In the center of the chamber, a 12-kW Hacker Q150-45-4 motor is used to power the drone’s rotor. The motor and hub system is installed in the center of the chamber’s test section on a pneumatic cylinder, as shown in Figure 10, to test different rotor heights. Compressed air is supplied to the motor via an external feeder to increase operation time before overheating the motor. To measure thrust, torque and mechanical power consumption of the rotor, a two-axis Futek MBA-FSH04262 load cell was added between the motor and the holding post. Data acquisition, as well as control of the rotor system, is performed using a custom Labview interface. This measurement and control system has been extensively tested and used by the industrial partner for other aerodynamical studies.

The rotor studied in this experiment is the slightly modified 81% scaled version of the Bell APT70 drone rotor. The modifications are related to the root attachment, which is circular on the subscale rather than rectangular. For both rotors, the blade roots are mostly covered by a spinner cone which should not make a significant difference. It has four blades (presented in Figure 11) with a diameter of 0.66 m and a NACA 4412 aerodynamic profile. Each blade is formed of two carbon fiber parts that are glued together to form one hollow blade 25.4 cm long. The blades are twisted and have a variable chord from root to tip. Equations (13) and (14) are used to describe the curve fitting result based on the non-dimensional radial location r for the twist φ (°) and chord c (m), respectively. The configuration can reach 6000 RPM, reproducing the full-scale drone maximum tip speeds.

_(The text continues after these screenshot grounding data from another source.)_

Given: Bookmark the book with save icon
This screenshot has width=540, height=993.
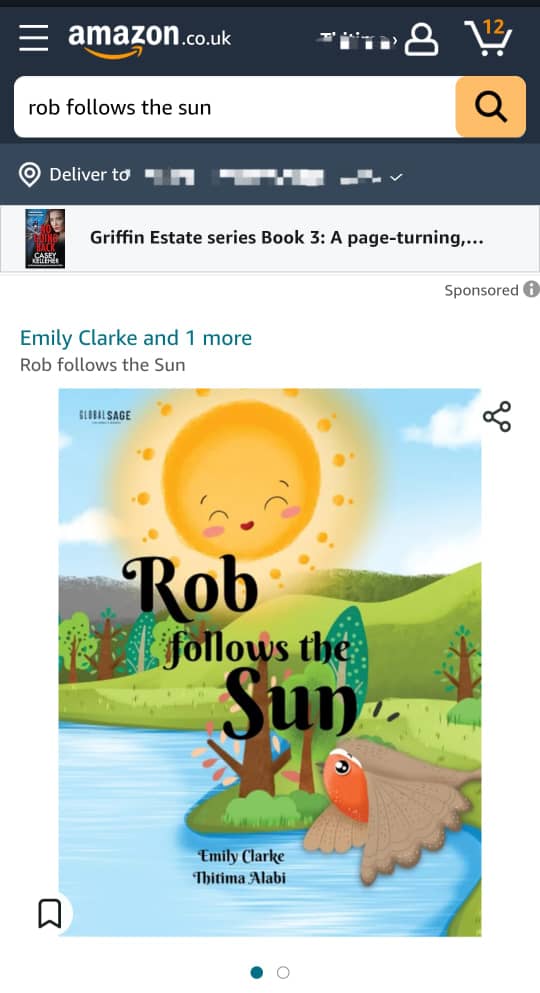Looking at the screenshot, I should (49, 913).
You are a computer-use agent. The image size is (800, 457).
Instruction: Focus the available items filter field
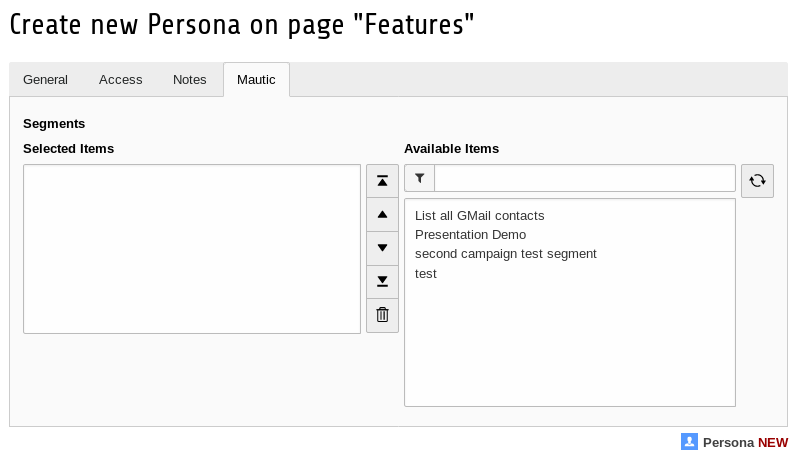(x=585, y=178)
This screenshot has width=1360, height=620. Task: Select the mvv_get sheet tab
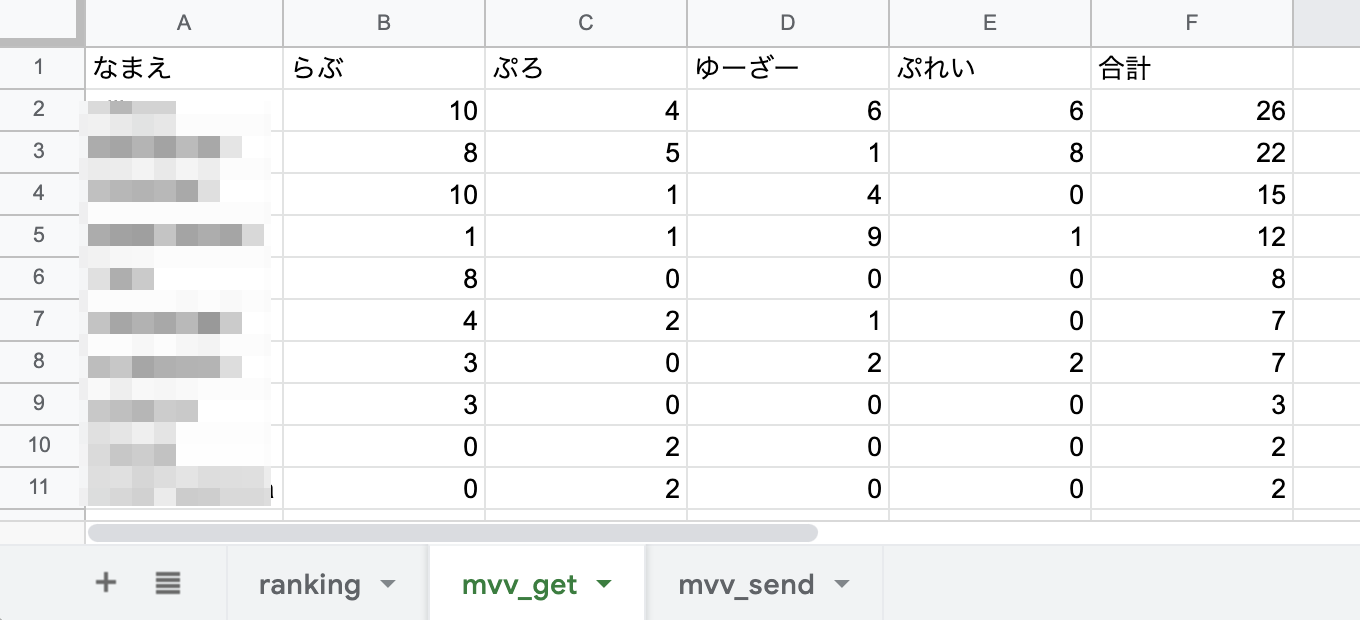point(519,584)
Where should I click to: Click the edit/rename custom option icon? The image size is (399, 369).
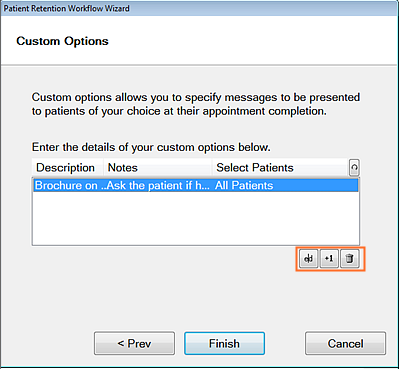(x=308, y=259)
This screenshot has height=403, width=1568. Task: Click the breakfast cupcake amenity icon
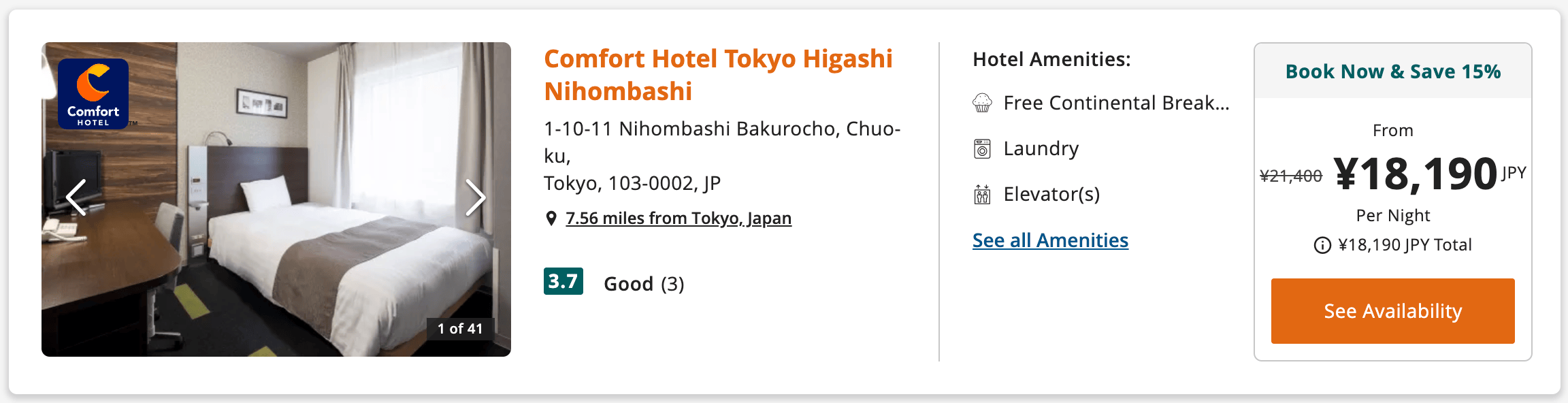[982, 103]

$$\phi =-65.187r^3+169.58r^2-161.36r+68.5,$$

(13)

$$c=\left(-10.632r^4+30.997r^3-33.185r^2+13.566r+0.0397\right)\ast \frac{2.54}{100},$$

(14)

3.2. Rotor Test Parameters

In order to better understand the impact of ice accretion on rotor performance in hover conditions for a drone like the Bell APT70, icing tests are to be conducted at different speeds, air temperatures, droplet sizes, and precipitation rates are required. Three levels of RPM are targeted for a comprehensive investigation: low, medium and high. Since the rotor studied in this experiment is a scaled-down version, it is important to set similarity parameters with the full-scale APT70 rotor. Similar tip speeds are expected to produce similar aerodynamic performances and flow behavior. Similar centrifugal forces are expected to produce similar ice accretion and ice shedding. It is not possible to match both parameters at the same time, so for each level of RPM investigated for the full-scale rotor, two RPM values are obtained for the scaled-down model, one to match the tip-speed and one to match the centrifugal force of each level, resulting in a total of six RPM values for experimental testing (

Table 2. Calculated RPM Values for the Scaled-Down Rotor.

Thrust Level	Scaling Rule	RPM
Low	Same centrifugal force	3880
	Same tip-speed	4300
Medium	Same centrifugal force	4440
	Same tip-speed	4950
High	Same centrifugal force	4950
	Same tip-speed	5540

).

4300 RPM is close to 4440 RPM and is then rejected to minimize the number of tests. Only 3880, 4440, 4950 and 5540 are kept. However, during preliminary testing with icing spray, it was remarked that the electrical power consumption for tests at Ω = 4950 RPM reached around 11 kW. Therefore, to avoid exceeding the rated motor power of 12 kW, rotor speeds for icing tests were limited to 4950 RPM.

Table 3. List of Tested Rotor Speeds and Rotor Heights.

Height (m)	Ω; Icing Tests (RPM)
2	3880
	4400
4	4950
	4950

lists the different Ω and rotor heights h used for the icing tests at the different icing conditions selected (II.H).

3.3. Testing Procedure

Icing tests were conducted in the cold chamber following a specific protocol that ensures the safety of the personnel, maintains the healthy operation of equipment and provides reliable and consistent results. The procedure is outlined step-by-step as follows.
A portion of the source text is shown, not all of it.